Asia-Pacific real estate AUM up 20% despite pandemic
CapitaLand, first Asia-Pacific manager to crack global top 10, passes US$100 billion mark
20 May 2021 | The Asset

Total real estate assets under management (AUM) in the Asia-Pacific region increased to US$726.9 billion in 2020, up from US$608.2 billion the year prior despite the challenges of the Covid-19 pandemic, representing a jump of 20% from the amount seen in 2019, according to data by real estate investor associations ANREV, INREV and NCREIF.

Globally, total real estate AUM amounted to US$4.1 trillion at the end of 2020, up from US$3.6 trillion the year before, representing a growth of 11%, with Asia-Pacific strategies accounting for 18% of the global AUM amount.

Non-listed real estate represents a significant portion of total global real estate assets under management.
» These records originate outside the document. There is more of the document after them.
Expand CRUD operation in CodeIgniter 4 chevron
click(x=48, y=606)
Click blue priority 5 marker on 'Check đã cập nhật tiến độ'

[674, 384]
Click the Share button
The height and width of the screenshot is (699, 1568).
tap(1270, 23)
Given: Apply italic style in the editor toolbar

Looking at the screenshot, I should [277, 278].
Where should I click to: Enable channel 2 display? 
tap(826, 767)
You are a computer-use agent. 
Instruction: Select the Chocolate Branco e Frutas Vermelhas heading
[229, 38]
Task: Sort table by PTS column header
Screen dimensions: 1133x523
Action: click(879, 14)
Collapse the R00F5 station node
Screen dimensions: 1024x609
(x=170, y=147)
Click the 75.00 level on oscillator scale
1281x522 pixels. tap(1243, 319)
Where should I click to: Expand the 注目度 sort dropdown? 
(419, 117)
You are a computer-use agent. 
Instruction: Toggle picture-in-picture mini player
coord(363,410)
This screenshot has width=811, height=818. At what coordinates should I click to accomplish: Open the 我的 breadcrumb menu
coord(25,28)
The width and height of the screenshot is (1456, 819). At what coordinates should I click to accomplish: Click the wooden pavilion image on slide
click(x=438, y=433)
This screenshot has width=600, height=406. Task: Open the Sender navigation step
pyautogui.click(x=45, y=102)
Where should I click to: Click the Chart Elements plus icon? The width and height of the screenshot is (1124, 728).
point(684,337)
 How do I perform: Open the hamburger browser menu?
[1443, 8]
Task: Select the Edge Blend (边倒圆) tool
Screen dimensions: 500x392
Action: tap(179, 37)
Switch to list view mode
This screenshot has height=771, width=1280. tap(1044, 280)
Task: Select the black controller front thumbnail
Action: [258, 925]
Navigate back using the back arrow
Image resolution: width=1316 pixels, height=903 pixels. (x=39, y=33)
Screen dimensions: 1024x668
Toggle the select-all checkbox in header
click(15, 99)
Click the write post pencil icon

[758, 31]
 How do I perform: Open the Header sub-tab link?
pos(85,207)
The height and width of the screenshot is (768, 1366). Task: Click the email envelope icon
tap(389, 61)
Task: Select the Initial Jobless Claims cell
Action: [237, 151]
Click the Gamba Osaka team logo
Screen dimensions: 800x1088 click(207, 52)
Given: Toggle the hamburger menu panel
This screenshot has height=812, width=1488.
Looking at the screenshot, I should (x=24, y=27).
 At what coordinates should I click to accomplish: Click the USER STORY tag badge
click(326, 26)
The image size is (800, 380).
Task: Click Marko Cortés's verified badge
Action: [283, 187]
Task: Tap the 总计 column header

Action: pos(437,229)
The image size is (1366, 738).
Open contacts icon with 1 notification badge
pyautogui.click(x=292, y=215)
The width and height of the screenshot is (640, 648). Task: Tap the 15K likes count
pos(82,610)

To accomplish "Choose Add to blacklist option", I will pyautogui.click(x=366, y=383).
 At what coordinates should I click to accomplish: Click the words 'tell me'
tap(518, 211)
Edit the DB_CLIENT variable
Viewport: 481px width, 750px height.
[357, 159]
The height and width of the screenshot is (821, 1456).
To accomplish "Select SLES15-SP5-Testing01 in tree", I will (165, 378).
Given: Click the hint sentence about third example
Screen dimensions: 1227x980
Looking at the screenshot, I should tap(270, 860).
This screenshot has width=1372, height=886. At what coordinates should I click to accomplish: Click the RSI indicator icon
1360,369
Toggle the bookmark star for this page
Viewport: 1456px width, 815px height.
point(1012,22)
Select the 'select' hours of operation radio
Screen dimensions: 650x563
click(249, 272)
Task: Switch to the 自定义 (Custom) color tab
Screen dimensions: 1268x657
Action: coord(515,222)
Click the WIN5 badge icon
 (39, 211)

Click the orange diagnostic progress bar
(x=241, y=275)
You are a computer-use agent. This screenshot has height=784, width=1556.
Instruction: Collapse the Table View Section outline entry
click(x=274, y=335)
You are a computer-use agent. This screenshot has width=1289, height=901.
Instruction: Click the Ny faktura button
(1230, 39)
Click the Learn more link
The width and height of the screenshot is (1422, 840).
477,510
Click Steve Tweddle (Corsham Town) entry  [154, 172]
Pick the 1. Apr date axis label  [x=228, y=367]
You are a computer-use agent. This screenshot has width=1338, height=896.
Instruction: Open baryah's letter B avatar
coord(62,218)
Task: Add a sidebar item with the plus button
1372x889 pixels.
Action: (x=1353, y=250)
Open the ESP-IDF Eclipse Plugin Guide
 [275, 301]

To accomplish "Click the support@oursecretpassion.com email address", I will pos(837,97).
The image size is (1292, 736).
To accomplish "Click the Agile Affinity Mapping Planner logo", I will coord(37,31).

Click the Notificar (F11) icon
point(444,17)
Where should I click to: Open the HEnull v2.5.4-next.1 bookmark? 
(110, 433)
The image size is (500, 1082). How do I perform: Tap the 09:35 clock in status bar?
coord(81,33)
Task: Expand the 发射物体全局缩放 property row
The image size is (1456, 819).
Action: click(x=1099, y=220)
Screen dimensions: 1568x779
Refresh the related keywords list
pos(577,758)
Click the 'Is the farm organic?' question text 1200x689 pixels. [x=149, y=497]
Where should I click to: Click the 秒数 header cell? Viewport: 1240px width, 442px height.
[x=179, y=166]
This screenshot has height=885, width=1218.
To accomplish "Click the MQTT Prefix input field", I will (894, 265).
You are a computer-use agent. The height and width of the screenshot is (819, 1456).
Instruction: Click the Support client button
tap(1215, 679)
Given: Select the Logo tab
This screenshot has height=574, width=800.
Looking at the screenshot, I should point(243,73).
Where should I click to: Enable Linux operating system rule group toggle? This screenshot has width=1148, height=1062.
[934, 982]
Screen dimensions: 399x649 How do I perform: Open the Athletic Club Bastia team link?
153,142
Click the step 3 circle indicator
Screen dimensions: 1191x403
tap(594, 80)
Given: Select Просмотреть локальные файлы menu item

Of the US$$4.1 trillion total AUM, non-listed accounts for 83%, or around US$3.4 trillion, with funds comprising 46.4% of the total real estate AUM. Listed and other real estate represent 9.1% and 7.3% respectively.

In terms of Asia-Pacific AUM, ARA Asset Management and CapitaLand, are way ahead of the rest with ARA Asset Management’s Asia-Pacific AUM amounting to US$66.9 billion in 2020 and CapitaLand’s totalling US$62.9 billion. This was followed by GLP with US$42.3 billion. Only the top six in this region have an AUM of more than US$30 billion each.

CapitaLand is the first Asia Pacific manager to make into the global top 10 in tenth position, with global AUM exceeding US$100 billion.

With US$319.4 billion of real estate AUM, the Blackstone Group tops the overall global list. Their total real estate AUM increased by 15% from US$278.7 billion previously. Brookfield Asset Management posted total real estate AUM of US$211.4 billion, a surge of 5% from the previous year. In third position was Prologis, with US$148.3 billion of real estate AUM. PGIM and Nuveen conclude the quintet of managers, with US$145.6 billion and US$132.9 billion of real estate AUM respectively.

“The fact that real estate AUM not only surged during the coronavirus pandemic, but grew even faster than the year before is an incredibly encouraging sign that appetite for real estate as a diversifier in investor portfolios has not waned,” says Amélie Delaunay, director of research and professional standards at ANREV. “The findings reaffirm that the Asia-Pacific continues to attract a healthy and growing share of global real estate AUM, reflecting great confidence in the long-term outlook of the region’s property markets despite the impact of Covid-19. It is also welcome to see CapitaLand enter the global top 10 list for the first time, marking the increasing influence and weight of Asian asset managers in the real estate investment space.”